/---
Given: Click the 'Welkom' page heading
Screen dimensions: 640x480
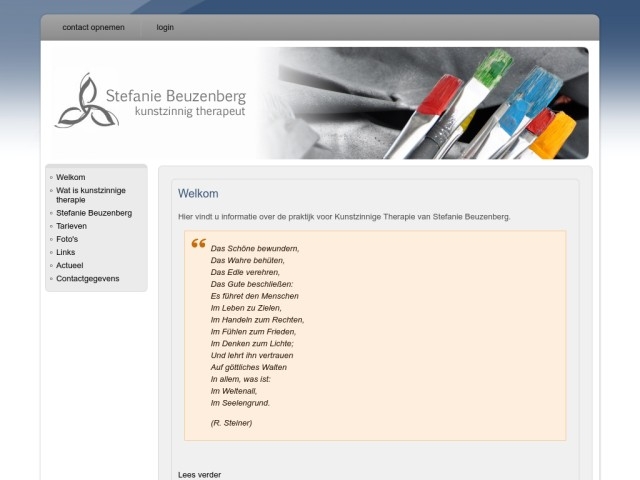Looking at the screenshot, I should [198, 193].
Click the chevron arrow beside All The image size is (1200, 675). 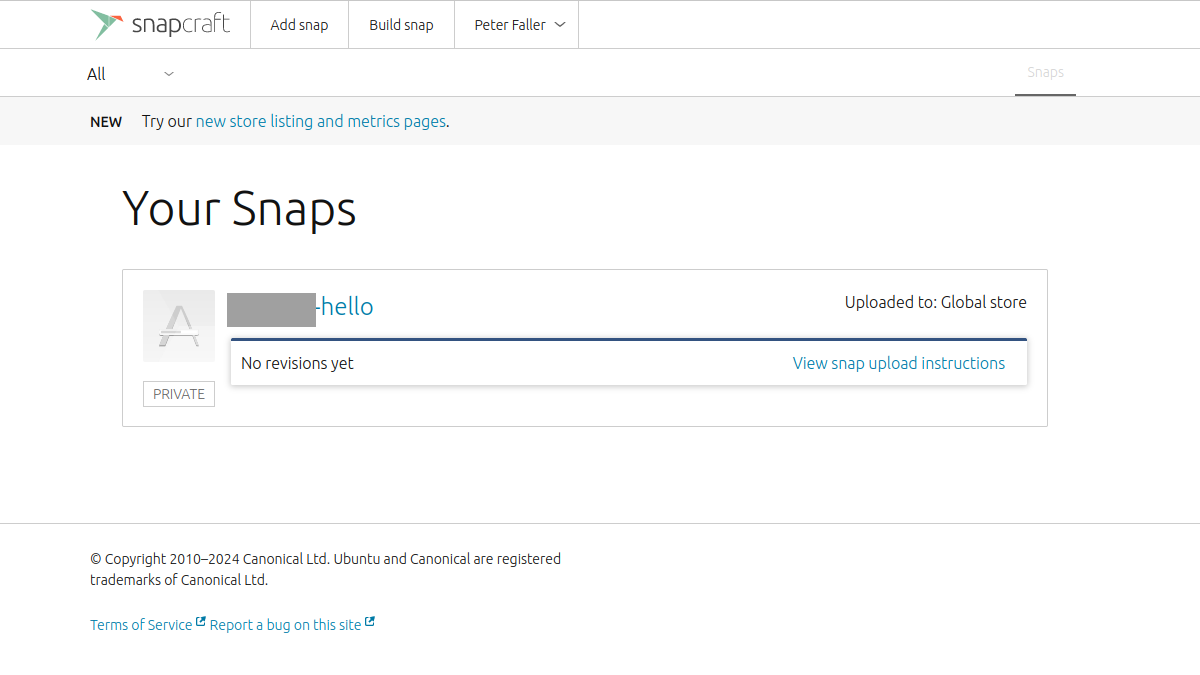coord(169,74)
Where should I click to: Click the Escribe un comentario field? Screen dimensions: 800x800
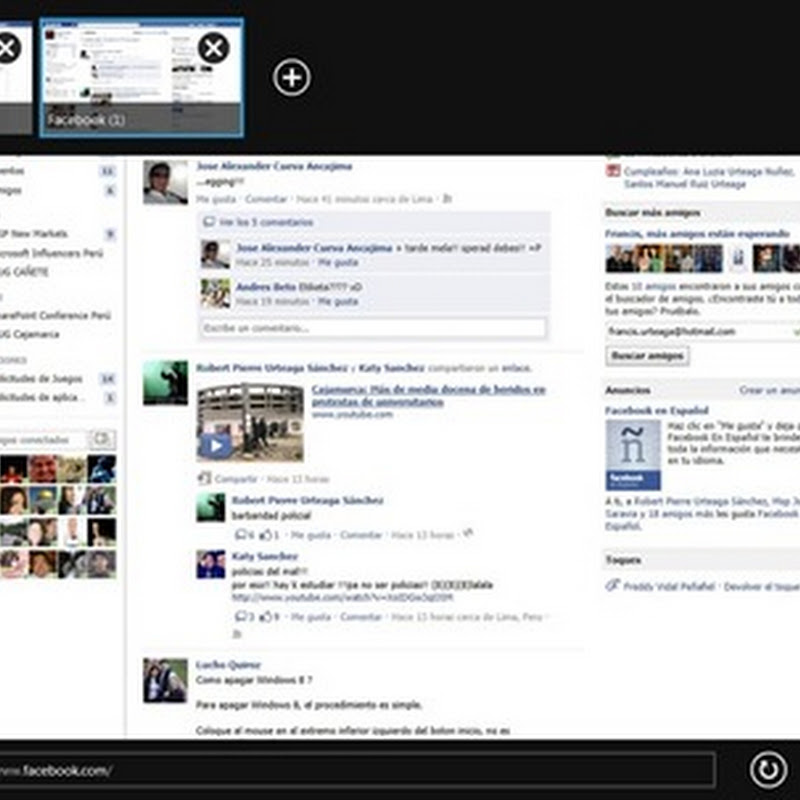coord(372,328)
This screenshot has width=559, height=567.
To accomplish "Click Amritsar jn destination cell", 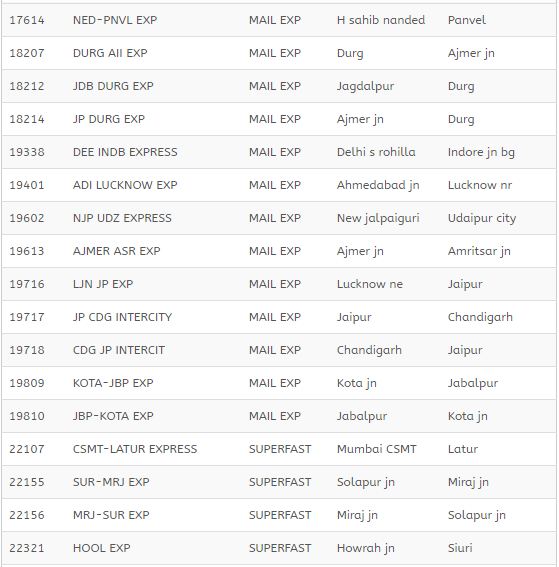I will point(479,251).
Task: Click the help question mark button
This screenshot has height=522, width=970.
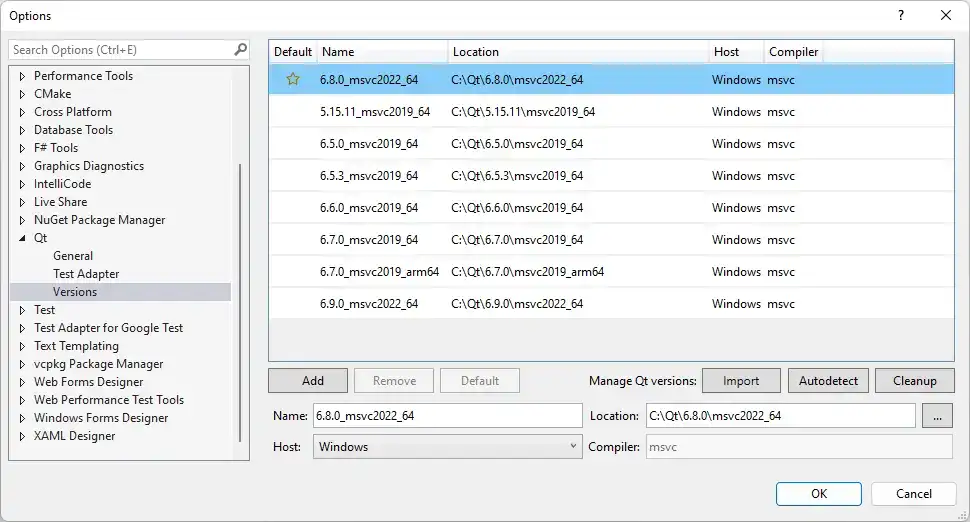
\---
◆ What needs to be done
I would like you to retype exactly the lines running from the one containing "Task: Click the help question mark button" to the last line of the entries, both included, leaving all pictures out.

◆ Output of the exercise
Task: Click the help question mark button
This screenshot has height=522, width=970.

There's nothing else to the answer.